* GIVEN DATA
* * *
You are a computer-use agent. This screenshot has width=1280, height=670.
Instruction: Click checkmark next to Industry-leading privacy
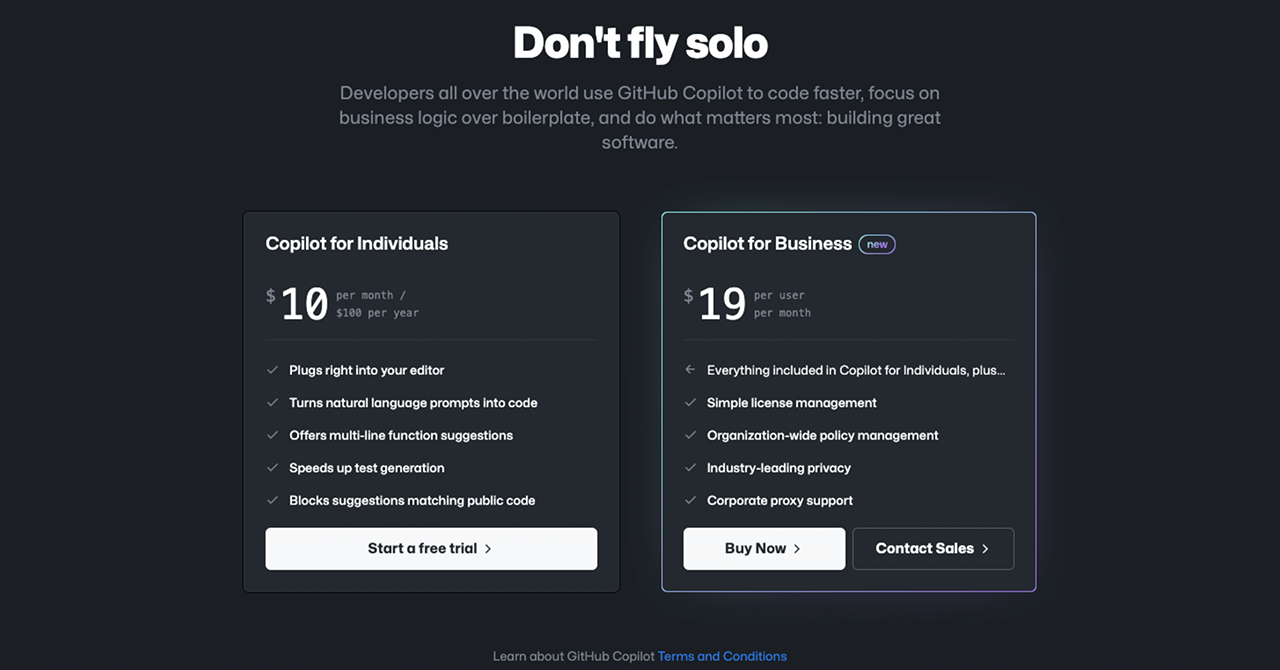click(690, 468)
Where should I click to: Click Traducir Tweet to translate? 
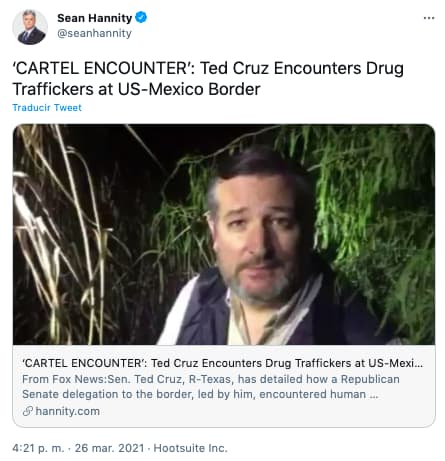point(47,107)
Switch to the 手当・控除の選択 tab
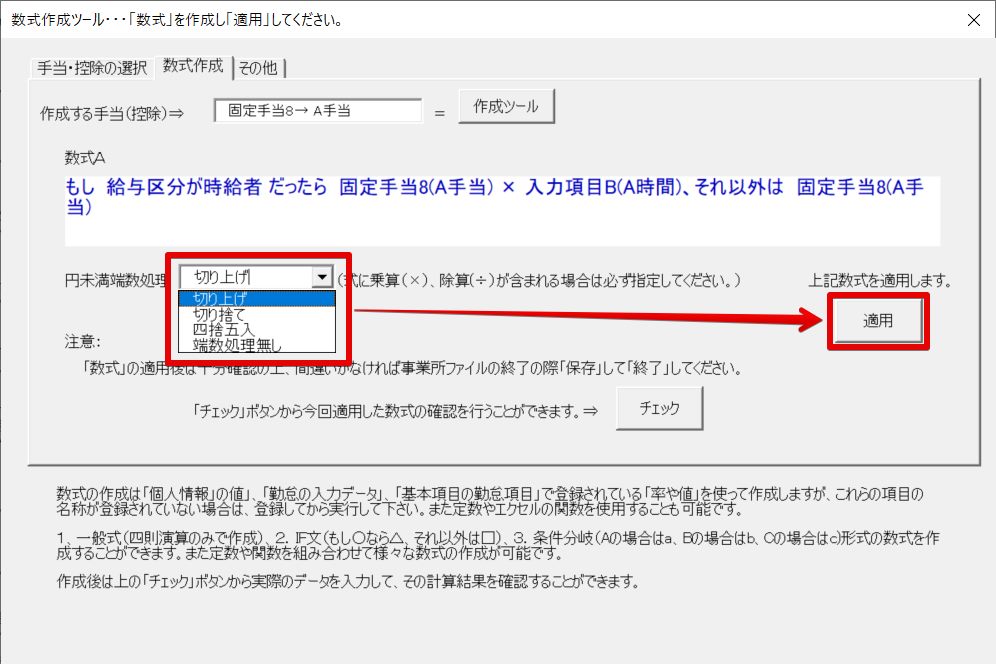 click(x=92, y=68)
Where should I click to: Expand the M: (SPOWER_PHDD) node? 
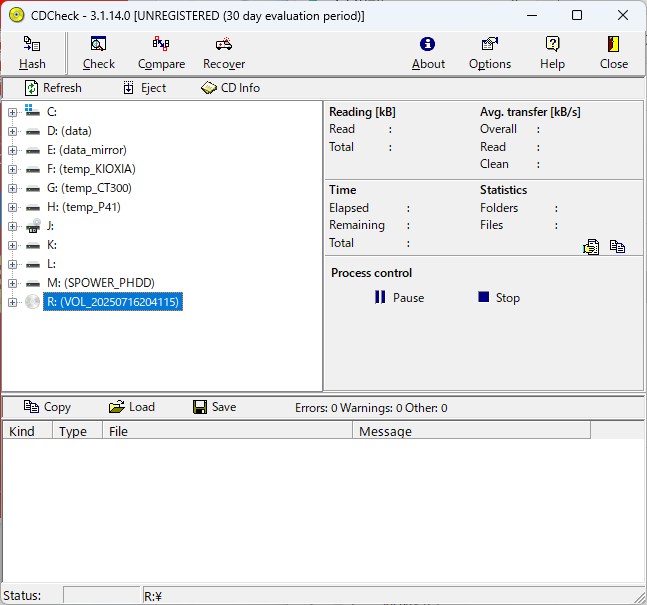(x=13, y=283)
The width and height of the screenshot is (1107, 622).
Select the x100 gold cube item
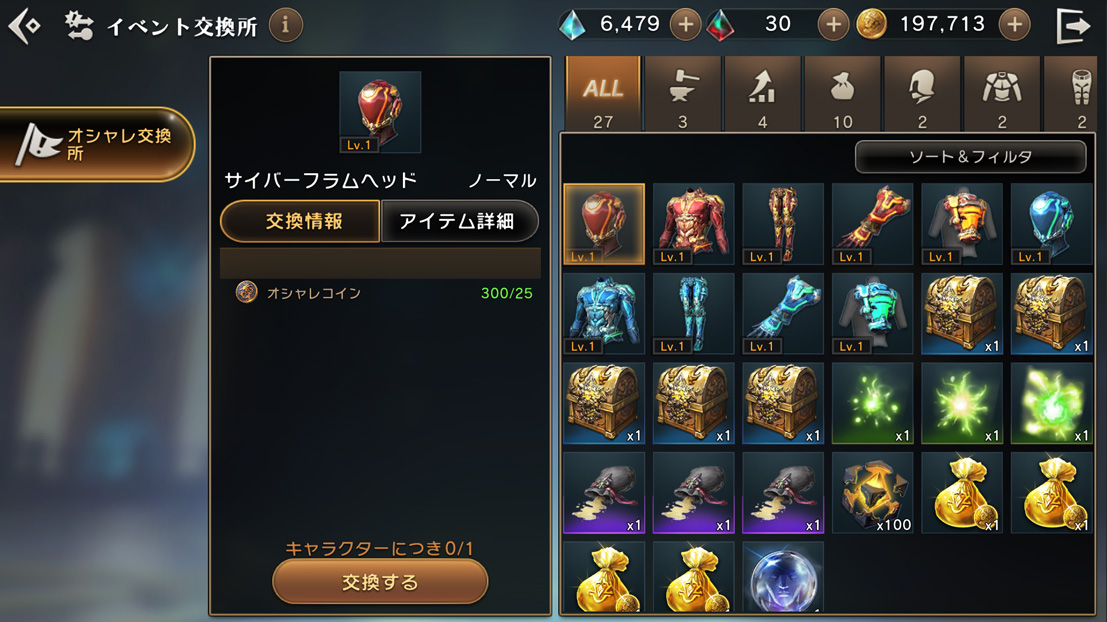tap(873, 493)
* * *
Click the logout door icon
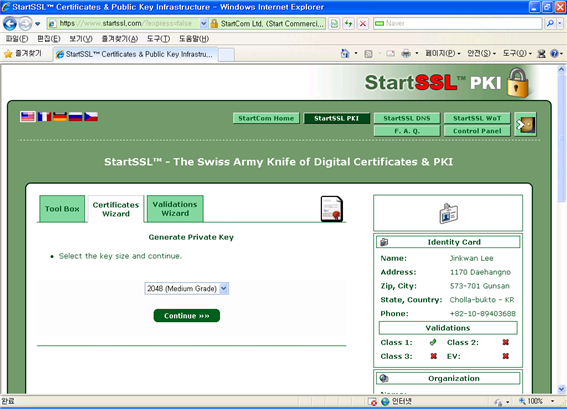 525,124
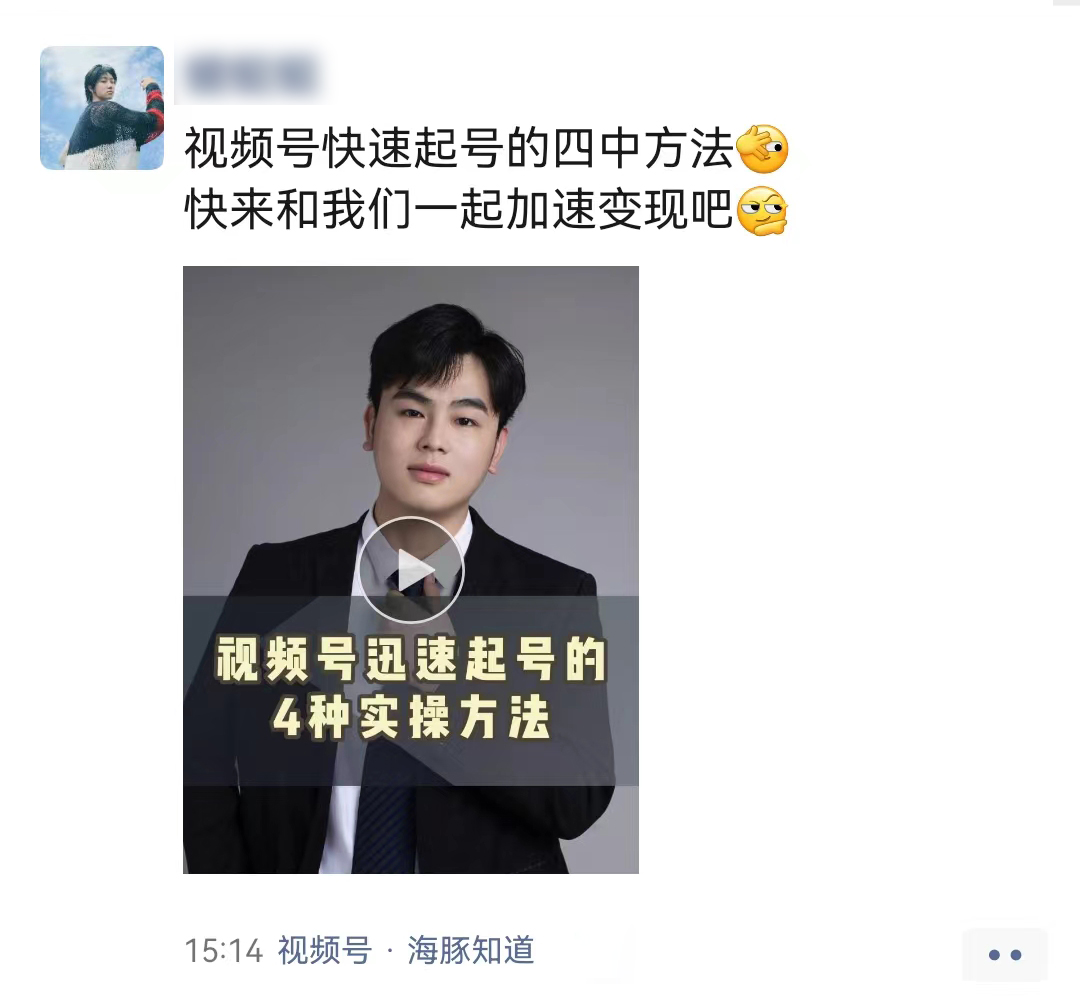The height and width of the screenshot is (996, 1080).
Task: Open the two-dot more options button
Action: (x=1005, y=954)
* * *
* WORK TO COMPLETE
Using the data above, give again exactly the lines starting at the one holding "Where should I click to: Click" and ending at the one holding "The width and", inclusive, and nothing more. Omit the pictures.

* ANSWER AREA
Where should I click to: Click Traducir Tweet to translate? 
point(47,107)
Switch to the 手当・控除の選択 tab
 click(x=92, y=68)
Where should I click to: Expand the M: (SPOWER_PHDD) node? 
(x=13, y=283)
The width and height of the screenshot is (1107, 622).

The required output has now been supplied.